Hugh Henry Breckenridge (1870-1937), was an American painter and art instructor who championed the artistic movements from impressionism to modernism. Breckenridge taught for more than forty years at the Pennsylvania Academy of Fine Arts, becoming the school's Dean of Instruction in 1934. He also taught from 1920 to 1937 at his own Breckenridge School of Art in Gloucester, Massachusetts.

Biography
Breckenridge was born on October 6, 1870 in Leesburg, Virginia. He attended the Pennsylvania Academy of the Fine Arts where he met first met William Edmondson. In 1892, he traveled to Paris where he studied under Adolphe William Bouguereau. He travelled through Europe with his colleague Walter E. Schofield.

In 1894 when he returned to Philadelphia he began his career at the Pennsylvania Academy of the Fine Arts (PAFA), where he would teach for more than forty years.

Breckenridge opened his own school in Gloucester, Massachusetts, the Breckenridge School of Art, where he taught summer classes every year from 1920 to 1937.

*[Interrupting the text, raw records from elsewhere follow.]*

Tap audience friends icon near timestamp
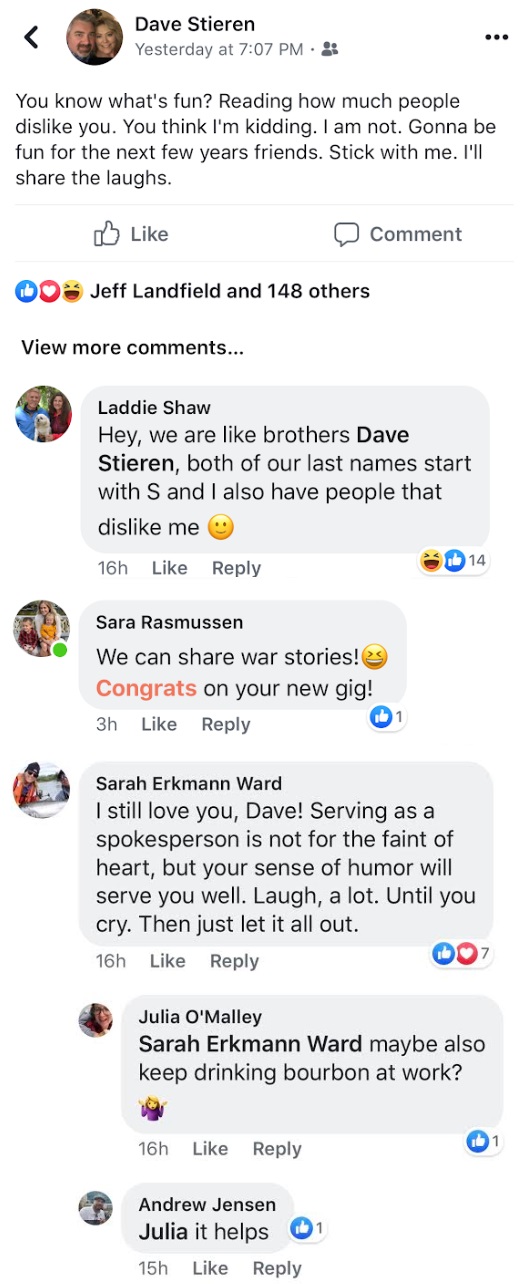 point(330,48)
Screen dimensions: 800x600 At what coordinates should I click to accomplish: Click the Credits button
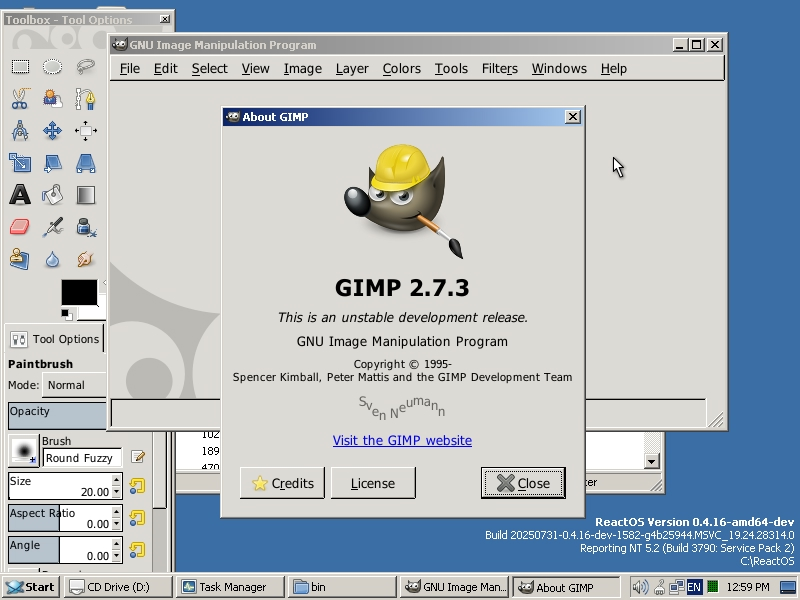(x=282, y=483)
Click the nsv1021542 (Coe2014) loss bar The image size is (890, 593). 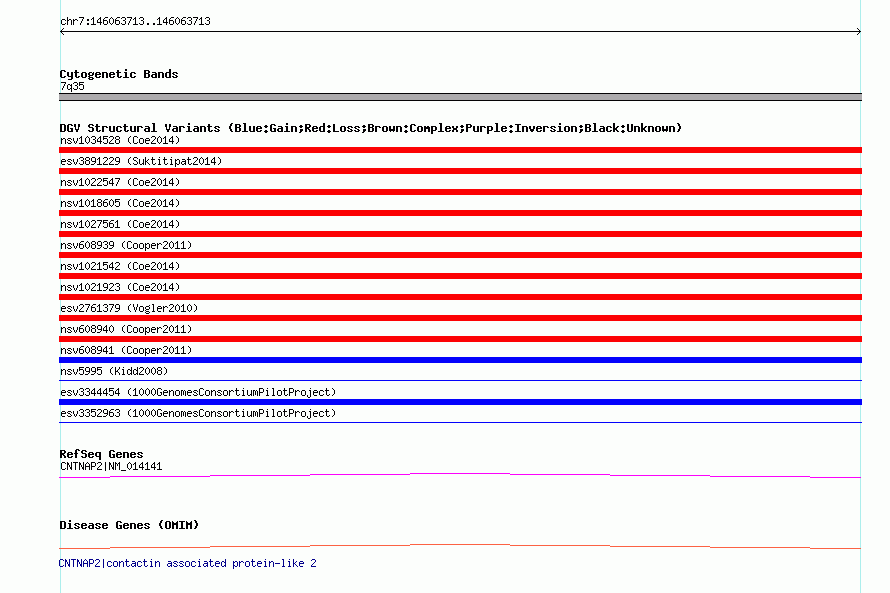point(460,276)
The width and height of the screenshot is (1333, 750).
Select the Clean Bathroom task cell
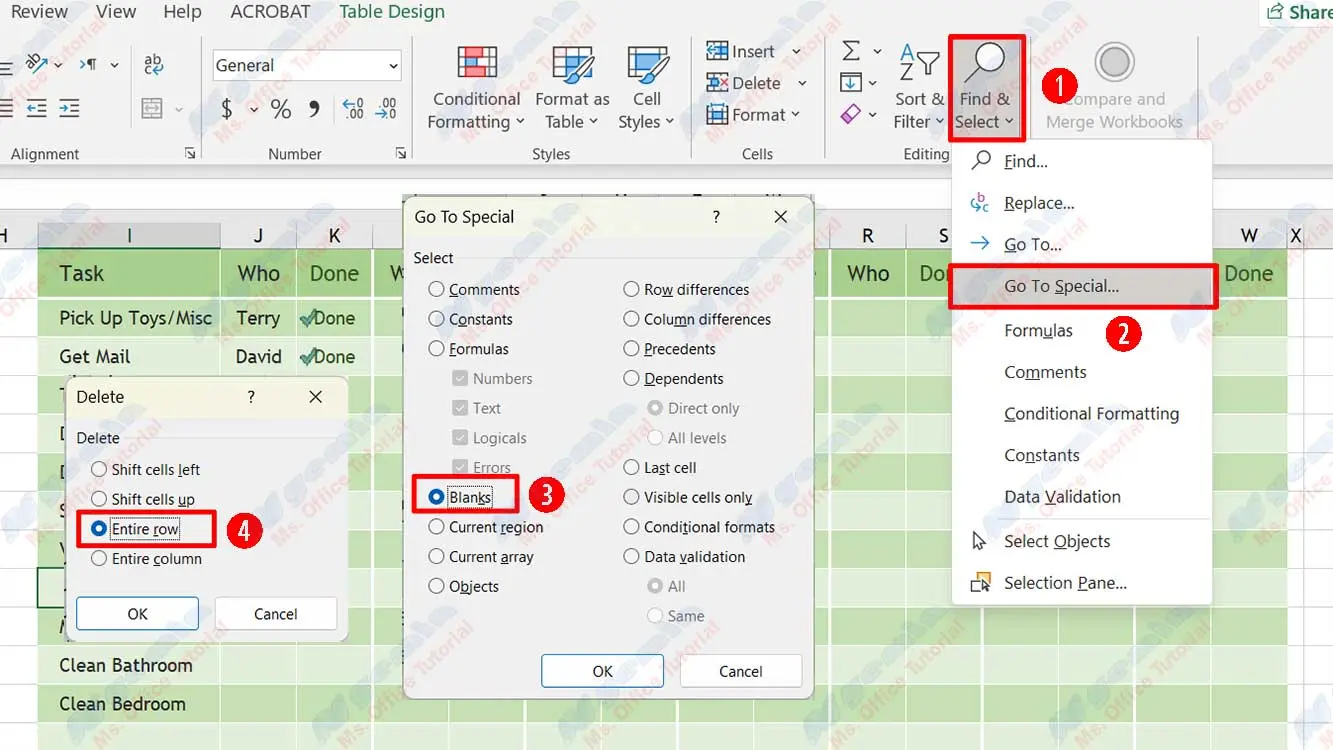[127, 665]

Breckenridge exhibited widely from 1896 until his death, starting at the Art Club of Philadelphia and, towards the end of his life, in 1934, at the Whitney Museum. His work was included in the 1926 Philadelphia Sesqui-Centennial Exhibition.

Breckenridge was a member of the Philadelphia Art Alliance, Philadelphia Sketch Club, and the Arts Club of Philadelphia.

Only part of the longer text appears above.